Niechęć kolejnych trenerów Realu do cwanego piłkarza narastała. Julen Lopetegui zabiegał o jego powrót do Madrytu, ale szybko odkrył, że nie warto na niego stawiać, zwłaszcza, że ciągle sygnalizował urazy. U Santiago Solariego strzelał najczęściej (3 gole), ale to dlatego, że otrzymał więcej szans w ostatnich meczach sezonu, gdy sprawa mistrzostwa już dawno była pogrzebana. Zinedine Zidane cierpiał z nim najdłużej, w pewnym momencie nie chciał o Diazie nawet rozmawiać na konferencjach prasowych. Gdy napastnik w końcu otrzymywał pewne minuty, zazwyczaj marnował je na bezsensownym bieganiu w dowolnych kierunkach. Nie dało się w nim dostrzec zawodowego piłkarza z, podobno, smykałką do zdobywania bramek.
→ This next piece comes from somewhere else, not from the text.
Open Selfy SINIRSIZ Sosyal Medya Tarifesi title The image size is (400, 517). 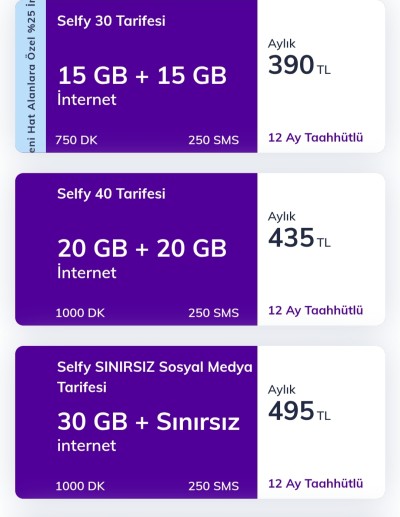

Nic dziwnego, że właściwie już od pierwszych dni od powrotu, znów wskazywano mu drogę do drzwi. Najczęściej na przeszkodzie stawała zaporowa umowa, unosząca brwi u każdego, kto siada z prawnikami Realu lub agentami zawodnika do oceny ewentualnego przeniesienia lub cesji. Trudno bowiem wytłumaczyć sponsorom, kibicom, właścicielom, że podpisuje się gwiazdorski, 10-milionowy kontrakt, z kimś, kto lwią część sezonu spędza na łóżku rehabilitacyjnym, na siłowni, basenie, zamiast na boisku. Jeden wspaniały sezon w Lyonie powoli odchodzi w zapomnienie. Liczą się ostatnie miesiące, ostatnie mecze i gole, a tu... pustynia.
Życie tylko w Madrycie
Hiszpańscy dziennikarze podkreślają, że nie zawsze chodzi o pieniądze. Mariano nie zarabiałby mniej, gdyby zdecydował się na zmianę środowiska. Piłkarz miał na stole w ciągu tych trzech sezonów oferty z różnych zespołów, od słabeuszy pokroju Rayo Vallecano, po całkiem silnych jak Valencia czy Benfica, a także kilku innych - nigdzie nie straciłby ani eurocenta. Gdyby docelowy klub, pragnący mieć u siebie Diaza, nie byłby samodzielnie sprostać wymaganiom finansowym, Real chętnie by dopłacił. Rok temu lizboński klub zaoferował mu nawet trochę więcej pieniędzy, niż zarabia w stolicy Hiszpanii. Nic z tego. Za każdym razem ta sama śpiewka: “Nigdzie się nie ruszam. Tu mi dobrze”.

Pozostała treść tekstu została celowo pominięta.